A letter Gieseler sent to Jeffrey Maffett, president of the board of Oculina Bank, hints at the possibility of political influence at play. “As your own contacts have confirmed, Gov. Scott’s approach, when applied at the administrative level, will foster a climate consonant with approvals of projects like Osprey Estates.”
Many people regard Scott as a poor steward of the environment. In an action the Miami Herald called “foolhardy” and dangerous to the state in a December editorial, Scott in 2011 slashed Florida water management district budgets by 40 percent, cutting more than $700 million from the amount available to protect groundwater and waterways. He is also pushing to weaken water quality regulations that now require waterways be clean enough to swim and fish in, according to a wide range of environmental organizations.
“Scott’s cuts to water quality protection dwarf all of the cuts made over the past 20 years by all local and state agencies,” says Jim Egan, executive director of the Marine Resources Council.
“No one can understand it,” says Warren Falls, managing director of the Ocean Research and Conservation Association (ORCA) in Fort Pierce. “The waterways are why people move to Florida. Governor Scott is tearing down the very thing the tourism industry and the towns along the waterway are built on.”
“I am concerned the agencies which exist to protect the lagoon may be succumbing to pressures and that we who are most affected by their decisions have not been adequately informed about this project nor its consequences,” says Bonnie Veron, a 23-year island resident who opposes Osprey Estates.
The DEP declined to comment on why it was prepared to permit illegal docks, citing the ongoing administrative review, but said the project is in overall compliance with state guidelines.
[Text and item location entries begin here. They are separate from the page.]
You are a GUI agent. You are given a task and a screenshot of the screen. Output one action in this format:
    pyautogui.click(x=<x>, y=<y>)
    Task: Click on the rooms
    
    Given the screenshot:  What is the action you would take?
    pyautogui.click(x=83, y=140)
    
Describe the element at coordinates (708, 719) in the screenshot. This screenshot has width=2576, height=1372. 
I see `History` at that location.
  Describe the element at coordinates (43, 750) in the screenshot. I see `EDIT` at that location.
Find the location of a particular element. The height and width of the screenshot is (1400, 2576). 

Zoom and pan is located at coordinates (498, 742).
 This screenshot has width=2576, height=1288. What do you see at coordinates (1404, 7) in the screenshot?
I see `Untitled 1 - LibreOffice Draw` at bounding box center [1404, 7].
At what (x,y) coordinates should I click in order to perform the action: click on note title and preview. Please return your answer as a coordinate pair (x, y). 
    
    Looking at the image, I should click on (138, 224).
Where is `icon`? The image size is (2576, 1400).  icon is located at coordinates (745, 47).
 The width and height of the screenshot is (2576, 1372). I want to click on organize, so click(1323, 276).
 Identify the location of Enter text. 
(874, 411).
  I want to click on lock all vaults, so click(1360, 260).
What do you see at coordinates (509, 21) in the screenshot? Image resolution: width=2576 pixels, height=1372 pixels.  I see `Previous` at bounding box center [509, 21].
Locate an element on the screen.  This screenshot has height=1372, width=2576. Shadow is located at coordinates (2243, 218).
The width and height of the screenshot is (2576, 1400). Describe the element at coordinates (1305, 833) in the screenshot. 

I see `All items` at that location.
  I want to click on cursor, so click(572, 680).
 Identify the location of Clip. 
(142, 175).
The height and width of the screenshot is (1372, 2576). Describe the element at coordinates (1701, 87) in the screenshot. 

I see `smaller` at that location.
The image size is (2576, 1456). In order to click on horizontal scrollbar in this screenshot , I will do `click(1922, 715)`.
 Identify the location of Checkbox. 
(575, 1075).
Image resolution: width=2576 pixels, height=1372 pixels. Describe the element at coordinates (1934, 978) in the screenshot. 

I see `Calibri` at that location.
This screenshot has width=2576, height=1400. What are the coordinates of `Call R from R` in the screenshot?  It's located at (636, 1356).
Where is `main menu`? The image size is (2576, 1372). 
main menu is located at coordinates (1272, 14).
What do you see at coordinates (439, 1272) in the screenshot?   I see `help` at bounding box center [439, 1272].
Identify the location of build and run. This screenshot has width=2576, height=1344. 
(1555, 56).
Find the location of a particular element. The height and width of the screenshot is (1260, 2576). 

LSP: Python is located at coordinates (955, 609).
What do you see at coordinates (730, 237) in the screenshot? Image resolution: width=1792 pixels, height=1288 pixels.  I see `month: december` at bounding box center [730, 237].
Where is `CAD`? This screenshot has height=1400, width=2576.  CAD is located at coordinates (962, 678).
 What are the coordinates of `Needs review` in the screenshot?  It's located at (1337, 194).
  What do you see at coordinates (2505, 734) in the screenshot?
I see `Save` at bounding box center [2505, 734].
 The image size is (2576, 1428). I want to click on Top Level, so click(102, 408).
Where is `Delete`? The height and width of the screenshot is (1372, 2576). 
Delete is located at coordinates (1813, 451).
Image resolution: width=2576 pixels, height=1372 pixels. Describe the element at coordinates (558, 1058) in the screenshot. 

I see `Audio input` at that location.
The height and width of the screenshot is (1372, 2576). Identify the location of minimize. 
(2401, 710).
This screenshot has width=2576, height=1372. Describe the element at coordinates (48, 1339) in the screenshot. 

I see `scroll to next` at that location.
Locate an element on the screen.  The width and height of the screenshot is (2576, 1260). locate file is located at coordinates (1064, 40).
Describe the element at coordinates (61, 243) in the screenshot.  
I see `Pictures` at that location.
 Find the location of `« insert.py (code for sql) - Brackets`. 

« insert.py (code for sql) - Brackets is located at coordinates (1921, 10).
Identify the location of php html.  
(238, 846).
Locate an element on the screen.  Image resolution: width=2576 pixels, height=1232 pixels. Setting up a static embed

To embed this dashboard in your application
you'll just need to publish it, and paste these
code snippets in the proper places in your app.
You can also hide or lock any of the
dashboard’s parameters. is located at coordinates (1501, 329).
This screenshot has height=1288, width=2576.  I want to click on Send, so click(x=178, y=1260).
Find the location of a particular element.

“When someone wants to develop a property, we look at the entire parcel and try to determine how their objectives can be met with minimal impact to the environment,” says DEP External Affairs Director Lisa Kelley.
Project opponents are not convinced and say they will fight as long and hard as they have to stop Osprey Estates.
“We are not going to set a limit on how much we will spend to defeat this,” says Stutt. “There are 22 families in our group and we are prepared to see this through to a successful conclusion.”